• [Aim of the exercise]:
Extract each line of the items below that contains the string "inside".

(Records from a pointing dataset)
════════════════════

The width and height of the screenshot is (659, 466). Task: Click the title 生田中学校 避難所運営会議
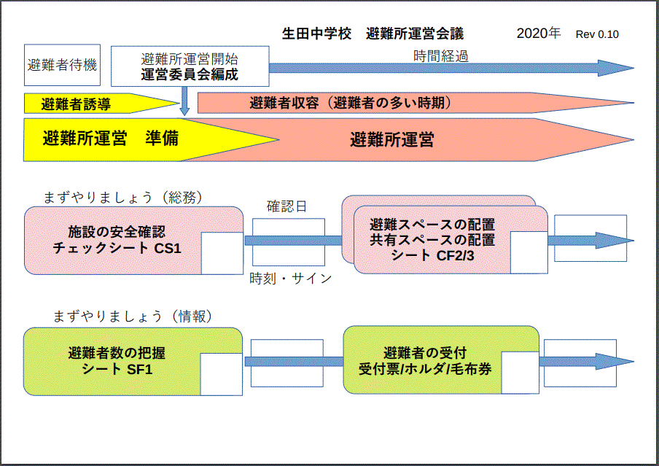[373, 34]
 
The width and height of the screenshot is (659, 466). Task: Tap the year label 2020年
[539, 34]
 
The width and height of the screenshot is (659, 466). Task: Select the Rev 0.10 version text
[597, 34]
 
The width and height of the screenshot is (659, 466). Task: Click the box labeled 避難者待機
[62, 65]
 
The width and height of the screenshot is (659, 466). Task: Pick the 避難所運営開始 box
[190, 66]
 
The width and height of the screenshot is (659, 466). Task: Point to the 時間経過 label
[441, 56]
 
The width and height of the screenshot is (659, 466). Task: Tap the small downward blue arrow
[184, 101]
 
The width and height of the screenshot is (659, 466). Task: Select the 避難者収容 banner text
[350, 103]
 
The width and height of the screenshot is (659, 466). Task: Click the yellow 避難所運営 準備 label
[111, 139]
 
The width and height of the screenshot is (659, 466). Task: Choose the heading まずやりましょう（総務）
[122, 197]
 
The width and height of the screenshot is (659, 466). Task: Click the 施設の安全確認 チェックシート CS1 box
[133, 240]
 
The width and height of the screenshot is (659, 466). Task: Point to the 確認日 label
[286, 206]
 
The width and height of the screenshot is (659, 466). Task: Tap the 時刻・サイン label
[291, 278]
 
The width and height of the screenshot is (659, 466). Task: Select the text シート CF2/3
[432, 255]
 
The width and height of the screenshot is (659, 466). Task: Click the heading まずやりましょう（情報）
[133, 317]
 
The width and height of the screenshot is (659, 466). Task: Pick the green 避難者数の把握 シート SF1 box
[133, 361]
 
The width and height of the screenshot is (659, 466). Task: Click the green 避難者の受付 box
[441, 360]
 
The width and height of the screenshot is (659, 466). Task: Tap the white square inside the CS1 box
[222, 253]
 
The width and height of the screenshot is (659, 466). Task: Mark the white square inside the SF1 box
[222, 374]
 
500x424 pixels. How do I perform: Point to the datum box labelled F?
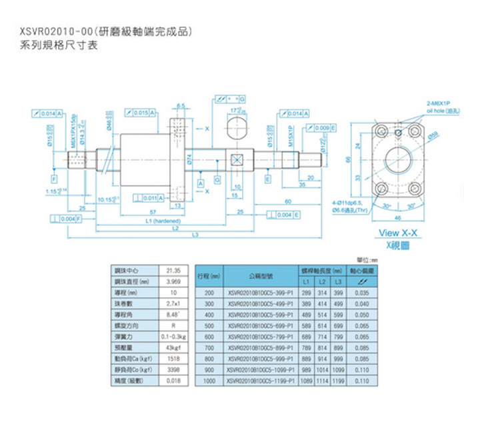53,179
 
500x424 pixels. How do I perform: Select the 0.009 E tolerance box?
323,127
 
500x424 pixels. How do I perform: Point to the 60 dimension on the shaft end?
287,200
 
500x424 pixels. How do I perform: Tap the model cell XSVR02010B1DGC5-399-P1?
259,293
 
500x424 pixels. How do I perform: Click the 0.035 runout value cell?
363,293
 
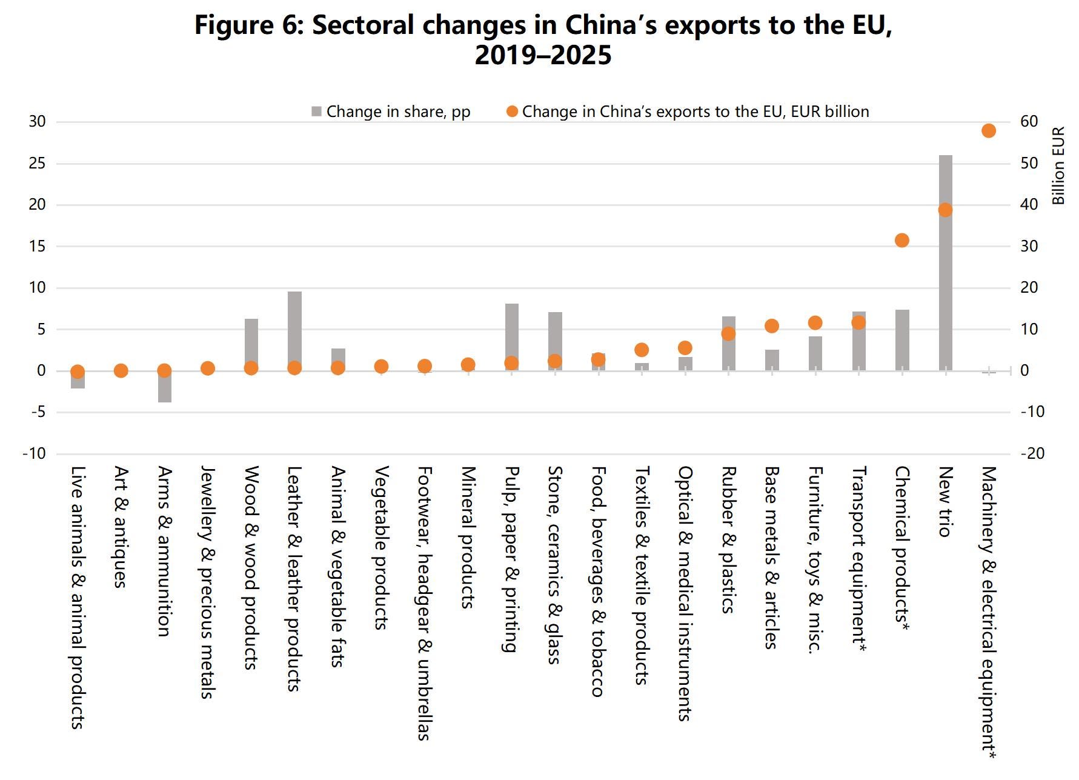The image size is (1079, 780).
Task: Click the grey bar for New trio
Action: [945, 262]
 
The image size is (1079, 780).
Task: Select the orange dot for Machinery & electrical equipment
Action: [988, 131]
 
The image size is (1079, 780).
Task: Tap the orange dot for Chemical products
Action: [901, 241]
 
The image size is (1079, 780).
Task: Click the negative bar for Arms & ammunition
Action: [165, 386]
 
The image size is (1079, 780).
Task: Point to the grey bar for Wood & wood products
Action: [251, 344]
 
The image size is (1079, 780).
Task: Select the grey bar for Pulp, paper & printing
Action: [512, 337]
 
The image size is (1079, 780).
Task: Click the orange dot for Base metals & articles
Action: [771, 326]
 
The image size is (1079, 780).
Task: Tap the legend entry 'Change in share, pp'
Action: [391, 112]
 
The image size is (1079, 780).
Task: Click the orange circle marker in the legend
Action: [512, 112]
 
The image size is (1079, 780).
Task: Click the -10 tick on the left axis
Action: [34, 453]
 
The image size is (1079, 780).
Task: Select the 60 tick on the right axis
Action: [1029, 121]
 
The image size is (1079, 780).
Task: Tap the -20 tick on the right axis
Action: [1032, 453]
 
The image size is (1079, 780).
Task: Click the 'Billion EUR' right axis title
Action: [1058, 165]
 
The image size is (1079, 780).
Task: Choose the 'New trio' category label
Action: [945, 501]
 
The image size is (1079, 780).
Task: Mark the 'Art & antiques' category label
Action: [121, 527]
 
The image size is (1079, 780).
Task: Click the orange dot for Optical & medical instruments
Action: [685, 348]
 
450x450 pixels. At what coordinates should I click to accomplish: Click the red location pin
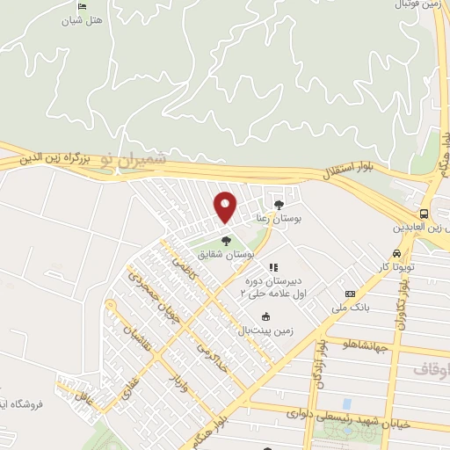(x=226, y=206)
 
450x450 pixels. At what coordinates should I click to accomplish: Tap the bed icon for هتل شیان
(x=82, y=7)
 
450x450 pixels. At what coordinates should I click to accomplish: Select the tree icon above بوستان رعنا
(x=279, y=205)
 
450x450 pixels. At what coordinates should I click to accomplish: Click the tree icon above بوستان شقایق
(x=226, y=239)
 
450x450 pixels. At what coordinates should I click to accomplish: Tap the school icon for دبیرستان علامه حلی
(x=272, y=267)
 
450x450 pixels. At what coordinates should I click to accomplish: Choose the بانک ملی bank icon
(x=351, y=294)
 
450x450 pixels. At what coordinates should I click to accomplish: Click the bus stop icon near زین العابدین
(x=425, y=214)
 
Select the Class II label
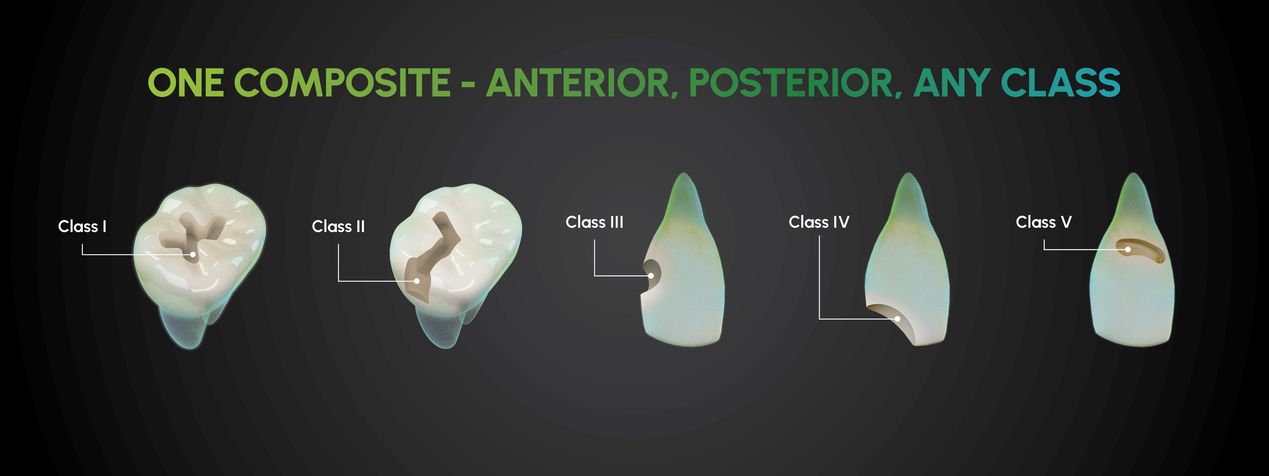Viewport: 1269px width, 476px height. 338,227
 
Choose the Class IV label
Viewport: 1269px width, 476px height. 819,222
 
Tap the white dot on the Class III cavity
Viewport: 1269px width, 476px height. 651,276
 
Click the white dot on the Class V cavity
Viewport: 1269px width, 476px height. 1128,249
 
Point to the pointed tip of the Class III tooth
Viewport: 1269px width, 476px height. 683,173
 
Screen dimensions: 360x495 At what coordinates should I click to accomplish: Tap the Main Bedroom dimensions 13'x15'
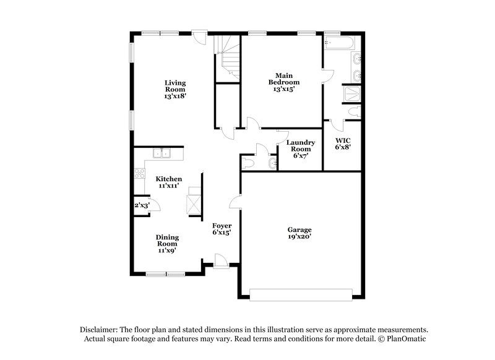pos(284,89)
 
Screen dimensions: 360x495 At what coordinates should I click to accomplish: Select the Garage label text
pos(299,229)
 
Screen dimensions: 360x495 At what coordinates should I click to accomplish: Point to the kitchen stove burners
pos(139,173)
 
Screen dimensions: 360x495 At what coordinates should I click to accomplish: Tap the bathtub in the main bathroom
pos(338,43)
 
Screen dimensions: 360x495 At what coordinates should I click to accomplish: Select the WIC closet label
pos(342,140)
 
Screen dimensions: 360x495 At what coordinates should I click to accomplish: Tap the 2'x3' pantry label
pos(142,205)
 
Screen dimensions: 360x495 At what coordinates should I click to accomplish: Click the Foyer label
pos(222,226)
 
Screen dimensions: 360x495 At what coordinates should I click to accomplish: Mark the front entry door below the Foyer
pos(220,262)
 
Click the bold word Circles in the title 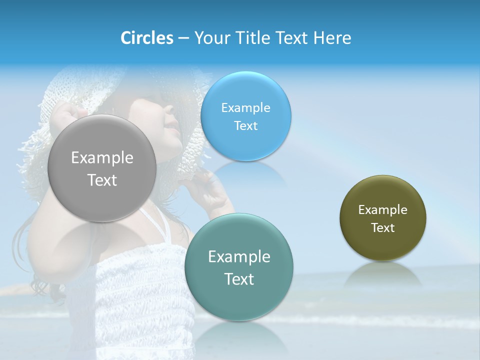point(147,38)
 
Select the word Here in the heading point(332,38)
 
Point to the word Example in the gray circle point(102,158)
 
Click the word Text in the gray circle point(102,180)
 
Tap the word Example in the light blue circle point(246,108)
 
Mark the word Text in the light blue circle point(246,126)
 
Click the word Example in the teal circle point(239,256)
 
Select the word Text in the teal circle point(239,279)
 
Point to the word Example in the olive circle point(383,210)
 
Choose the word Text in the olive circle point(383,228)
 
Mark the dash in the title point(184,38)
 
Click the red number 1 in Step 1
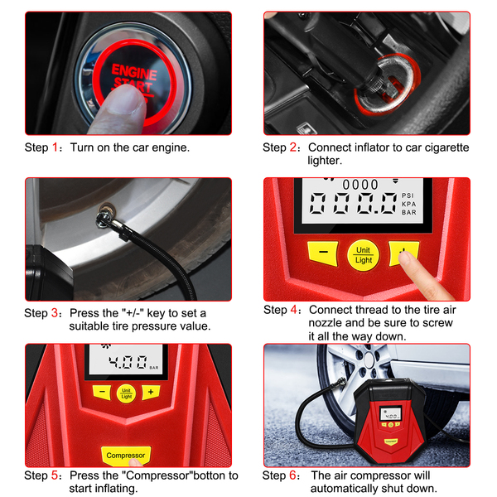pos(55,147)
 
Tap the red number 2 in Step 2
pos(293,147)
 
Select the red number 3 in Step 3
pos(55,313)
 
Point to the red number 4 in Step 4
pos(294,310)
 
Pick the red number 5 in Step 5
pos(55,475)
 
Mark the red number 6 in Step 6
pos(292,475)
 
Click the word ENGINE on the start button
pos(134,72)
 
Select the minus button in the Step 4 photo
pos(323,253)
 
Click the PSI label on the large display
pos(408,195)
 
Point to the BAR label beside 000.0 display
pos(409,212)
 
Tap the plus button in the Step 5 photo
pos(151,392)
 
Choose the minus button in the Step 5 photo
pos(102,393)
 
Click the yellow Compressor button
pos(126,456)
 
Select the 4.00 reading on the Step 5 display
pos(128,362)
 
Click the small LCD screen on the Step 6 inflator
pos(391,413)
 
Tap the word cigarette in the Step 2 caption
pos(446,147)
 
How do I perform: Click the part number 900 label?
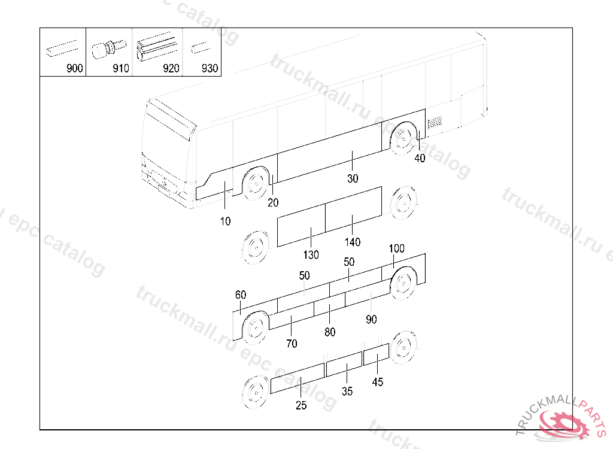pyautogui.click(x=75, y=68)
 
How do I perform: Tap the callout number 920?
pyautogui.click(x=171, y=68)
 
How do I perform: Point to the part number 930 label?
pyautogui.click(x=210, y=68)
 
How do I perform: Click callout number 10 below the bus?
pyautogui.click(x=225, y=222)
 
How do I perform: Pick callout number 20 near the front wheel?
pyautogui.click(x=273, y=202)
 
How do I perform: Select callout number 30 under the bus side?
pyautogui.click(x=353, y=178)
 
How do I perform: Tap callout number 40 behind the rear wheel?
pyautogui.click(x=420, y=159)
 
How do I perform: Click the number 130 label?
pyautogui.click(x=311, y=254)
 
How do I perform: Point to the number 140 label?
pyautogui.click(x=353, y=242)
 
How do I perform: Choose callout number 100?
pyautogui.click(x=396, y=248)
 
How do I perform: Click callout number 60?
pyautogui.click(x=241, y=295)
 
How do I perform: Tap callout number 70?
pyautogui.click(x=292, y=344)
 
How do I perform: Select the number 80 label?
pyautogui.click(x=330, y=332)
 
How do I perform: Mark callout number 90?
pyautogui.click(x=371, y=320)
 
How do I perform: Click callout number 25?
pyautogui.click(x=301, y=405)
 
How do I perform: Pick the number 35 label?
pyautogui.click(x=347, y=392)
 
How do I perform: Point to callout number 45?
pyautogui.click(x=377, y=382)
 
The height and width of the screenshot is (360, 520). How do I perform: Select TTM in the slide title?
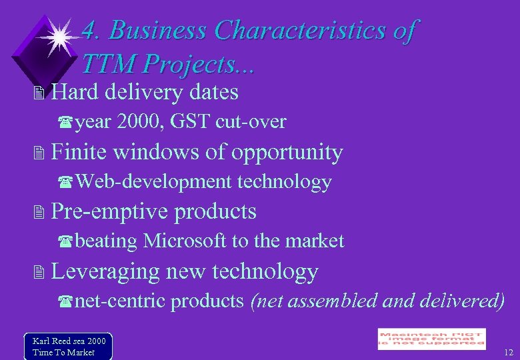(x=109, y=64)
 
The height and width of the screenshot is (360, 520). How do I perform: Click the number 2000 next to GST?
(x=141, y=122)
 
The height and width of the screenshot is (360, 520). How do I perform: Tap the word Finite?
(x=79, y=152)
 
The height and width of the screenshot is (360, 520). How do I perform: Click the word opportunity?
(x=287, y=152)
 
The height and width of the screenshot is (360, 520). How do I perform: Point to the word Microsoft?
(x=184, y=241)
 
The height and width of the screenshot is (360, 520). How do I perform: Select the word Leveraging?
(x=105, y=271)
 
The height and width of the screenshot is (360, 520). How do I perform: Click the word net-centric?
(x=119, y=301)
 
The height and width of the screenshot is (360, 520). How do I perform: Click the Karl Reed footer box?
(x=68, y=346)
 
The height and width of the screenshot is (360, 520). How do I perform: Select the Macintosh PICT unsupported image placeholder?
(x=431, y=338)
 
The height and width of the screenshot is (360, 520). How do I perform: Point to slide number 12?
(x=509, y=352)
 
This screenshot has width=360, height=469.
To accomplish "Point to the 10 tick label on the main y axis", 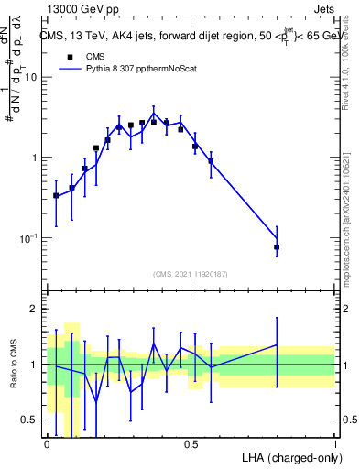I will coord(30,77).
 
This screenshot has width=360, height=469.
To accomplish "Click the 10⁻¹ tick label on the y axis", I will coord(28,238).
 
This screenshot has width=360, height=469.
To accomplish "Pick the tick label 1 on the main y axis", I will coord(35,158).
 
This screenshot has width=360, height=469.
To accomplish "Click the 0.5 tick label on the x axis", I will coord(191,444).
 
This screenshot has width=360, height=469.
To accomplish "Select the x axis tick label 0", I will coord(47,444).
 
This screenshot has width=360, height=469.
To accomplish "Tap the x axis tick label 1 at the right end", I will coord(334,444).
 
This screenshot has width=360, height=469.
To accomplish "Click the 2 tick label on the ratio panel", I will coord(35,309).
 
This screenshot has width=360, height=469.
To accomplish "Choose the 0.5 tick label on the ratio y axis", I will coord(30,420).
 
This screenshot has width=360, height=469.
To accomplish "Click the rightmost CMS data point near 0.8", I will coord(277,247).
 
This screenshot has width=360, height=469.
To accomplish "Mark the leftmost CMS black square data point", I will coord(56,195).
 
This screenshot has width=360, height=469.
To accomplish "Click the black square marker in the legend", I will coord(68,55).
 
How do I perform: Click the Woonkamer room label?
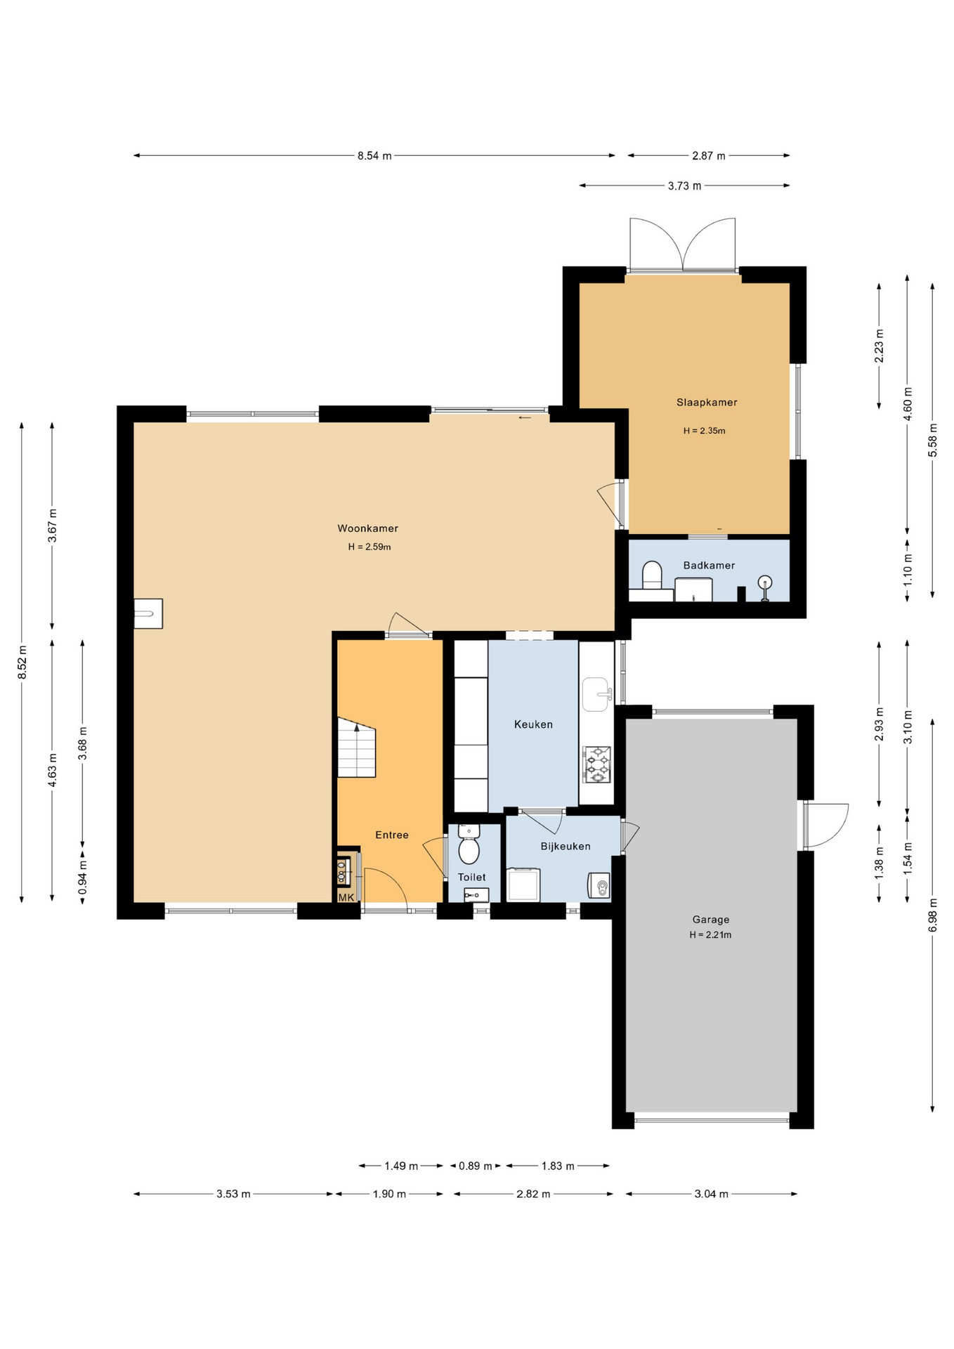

════════════════════

• [Exercise solution]:
The width and height of the screenshot is (659, 466). Task: Tap the white square inside the CS1 box
The width and height of the screenshot is (659, 466). Task: Mark the white square inside the SF1 box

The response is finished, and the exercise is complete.